Before Love Lies Bleeding, there was Crimes of the Future. David Cronenberg’s long-awaited return to cinema with a tale of bodily mutilation as performance art was everything we sick perverts were hoping for. In the future, humans no longer experience physical pain, which has, of course, led to a trend for radical alterations and surgical performance art. Surgery is the new sex, so says Timlin, an investigator with the National Organ Registry played by Stewart. Timlin is rather enamoured with the artists who slice themselves to pieces in the name of radical creativity. It also clearly makes her kind of hot, and Stewart has a ball playing Timlin as what can only be described as a horned-up church mouse. She’s quiet, tense, she walks as though her spine is full of knots. When she approaches Viggo Mortensen’s Saul Tenser, an artist whose ability to grow new organs is his artistic shtick, she whispers in his ear with a tone that is so ruthlessly lustful that it exemplifies the very concept of the Cronenbergian. She hisses and clicks her way through sentences (‘It has meaning. Very potent meaning.’) At times, it feels like she’s doing a mean impersonation of herself, something she’s joked about in interviews.

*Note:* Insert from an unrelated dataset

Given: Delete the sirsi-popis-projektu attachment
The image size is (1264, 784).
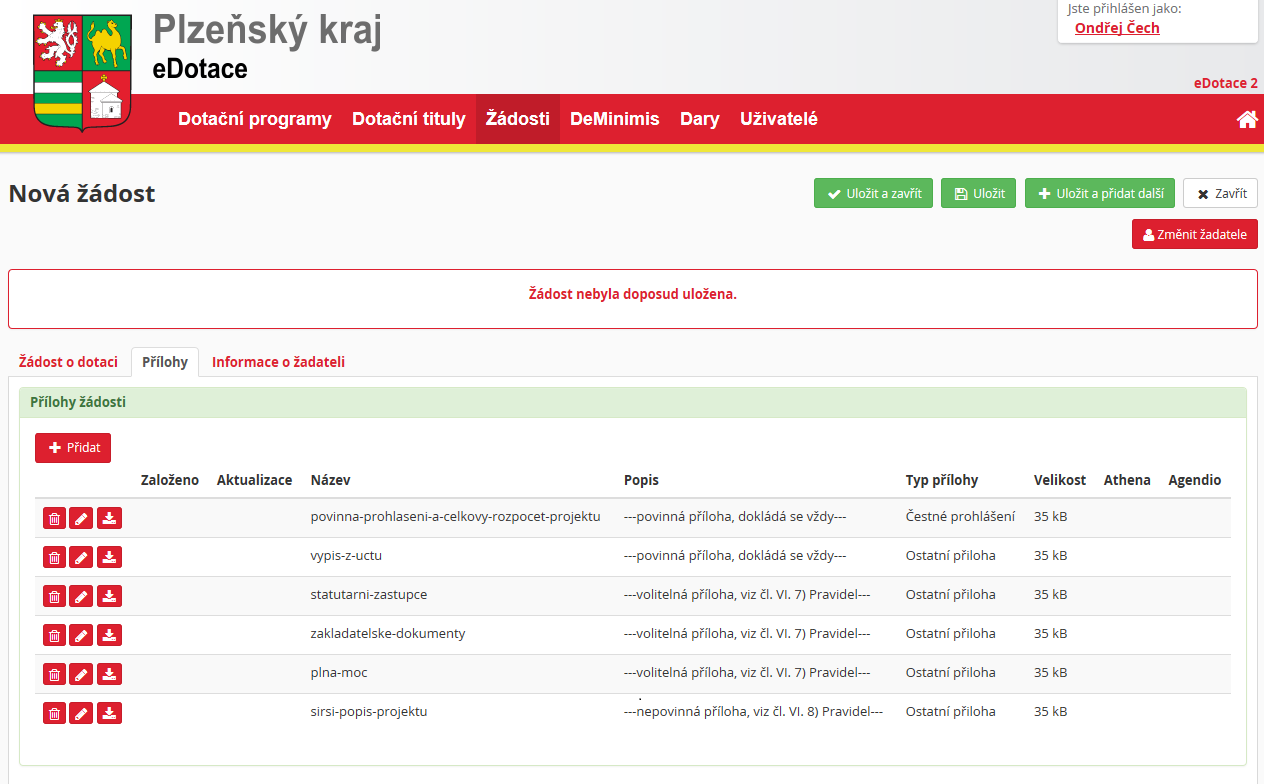Looking at the screenshot, I should [x=55, y=713].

This😭 pic.twitter.com/LpoTo0tSPg
— paul (@paulswhtn) March 24, 2024
Stewart can do normal funny too, however we describe such things. The reboot of Charlie’s Angels didn’t set the world on fire but it did give Stewart a great platform to play a playgirl spy who is campy, sexy, and enjoying herself way too much. In Happiest Season, she’s a rom-com star, channelling ’90s Julia Roberts if she’d ditched all the boring dudes in favour of her BFF. That film does suffer from Stewart having more sexual chemistry with Aubrey Plaza than Mackenzie Davis, who plays her girlfriend, but she remains a good fit for the family shenanigans formula. The same goes for early pre-Twilight performances, like her older sister turn in Zathura. Honestly, we could be here for a while as I just list my favourite comedic moments in her career, but we’re working with a word count here.

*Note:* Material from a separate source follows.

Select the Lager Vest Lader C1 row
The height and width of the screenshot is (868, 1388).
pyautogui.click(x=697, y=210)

The common insult directed towards Stewart is that ‘she’s not really acting.’ Her subtle approach in her most moving films is dismissed as lacking in craft or a conscious approach to the material. It’s especially galling given that she is clearly an actress making capital-C Choices in her most fascinating projects, including her comedies. She is trying to make you laugh, and she’s great at it. If you’re still wedded to the image of Stewart as a humourless artiste then that’s not her problem. She’s got too many punchlines to land to worry about you.